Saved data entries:
***
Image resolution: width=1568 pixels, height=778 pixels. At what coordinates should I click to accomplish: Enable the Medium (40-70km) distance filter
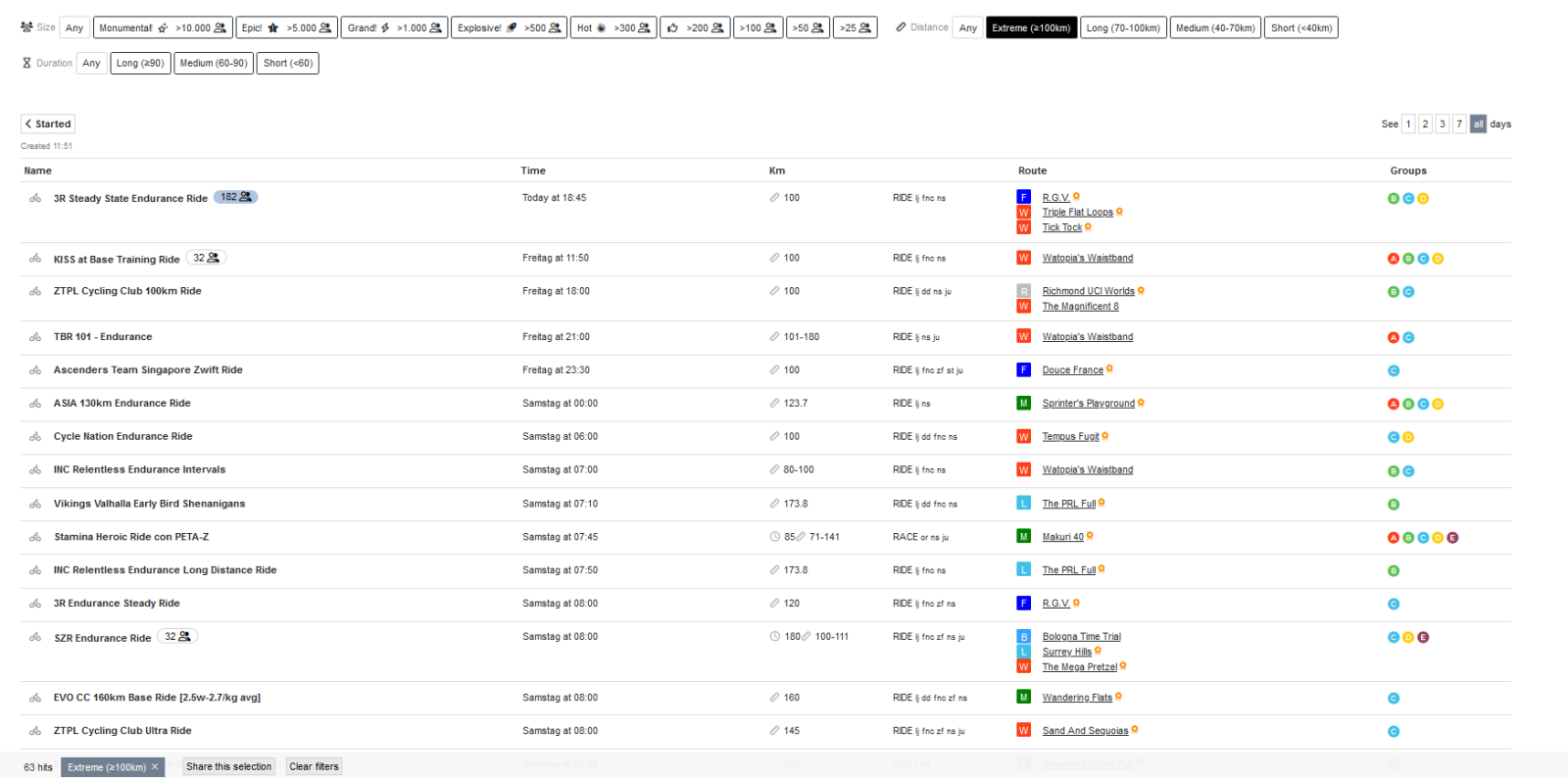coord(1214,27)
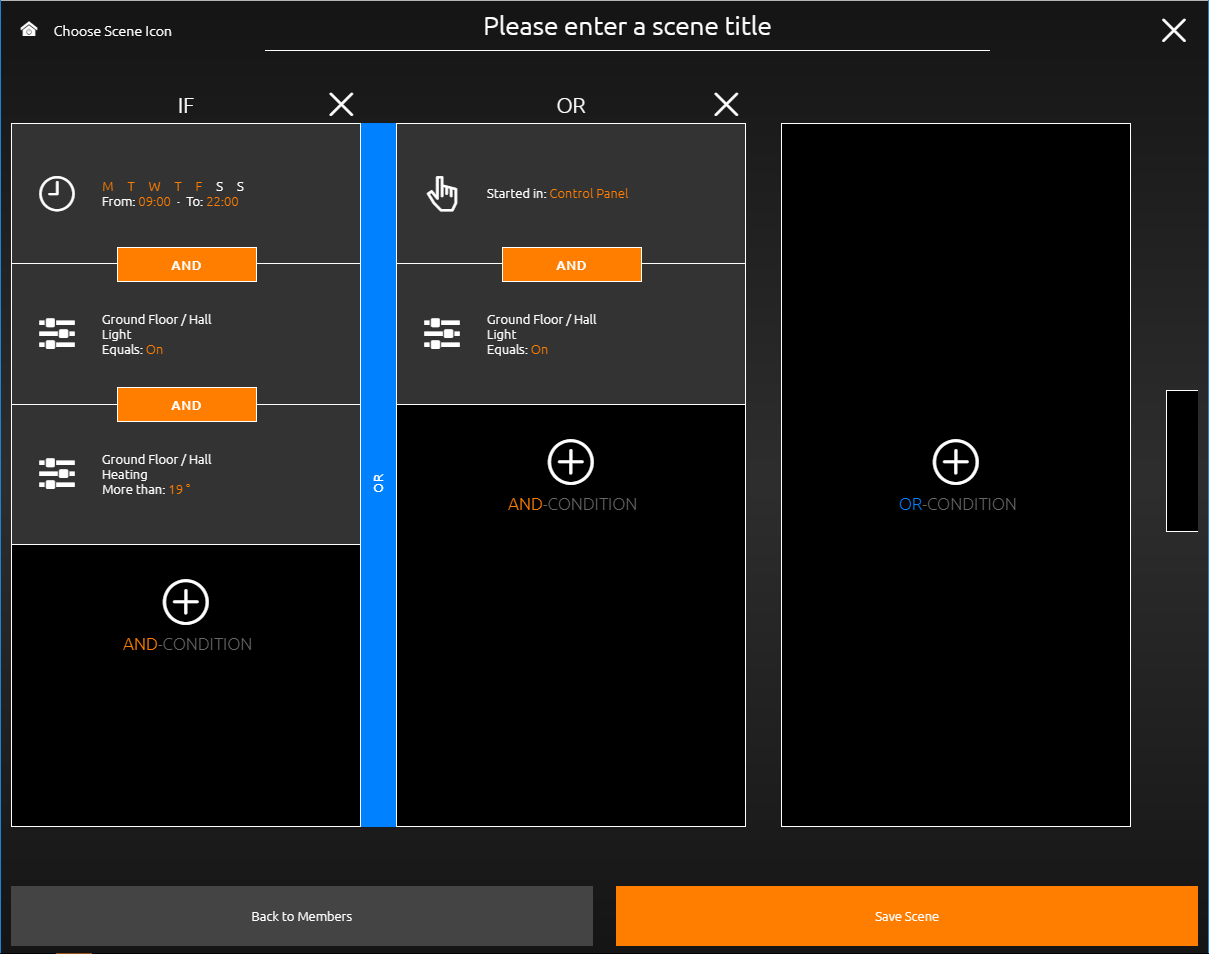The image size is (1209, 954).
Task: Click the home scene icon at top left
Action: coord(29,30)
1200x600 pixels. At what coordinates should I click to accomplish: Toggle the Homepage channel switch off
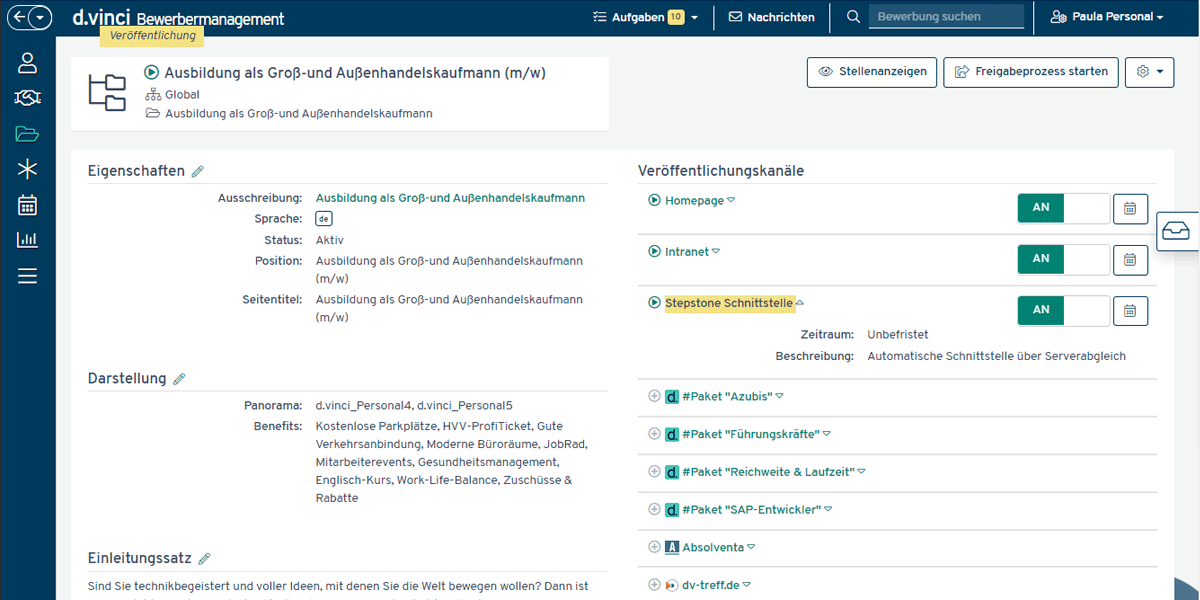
***
▸ **ABOUT THIS EXERCISE**
Could the entries above be returned verbatim, with no pictures included?

▸ **RESPONSE BELOW**
Image resolution: width=1568 pixels, height=778 pixels. At what coordinates should I click to accomplish: Enable the Medium (40-70km) distance filter
coord(1214,27)
The image size is (1209, 954).
Task: Click the home scene icon at top left
Action: coord(29,30)
1200x600 pixels. At what coordinates should I click to accomplish: Toggle the Homepage channel switch off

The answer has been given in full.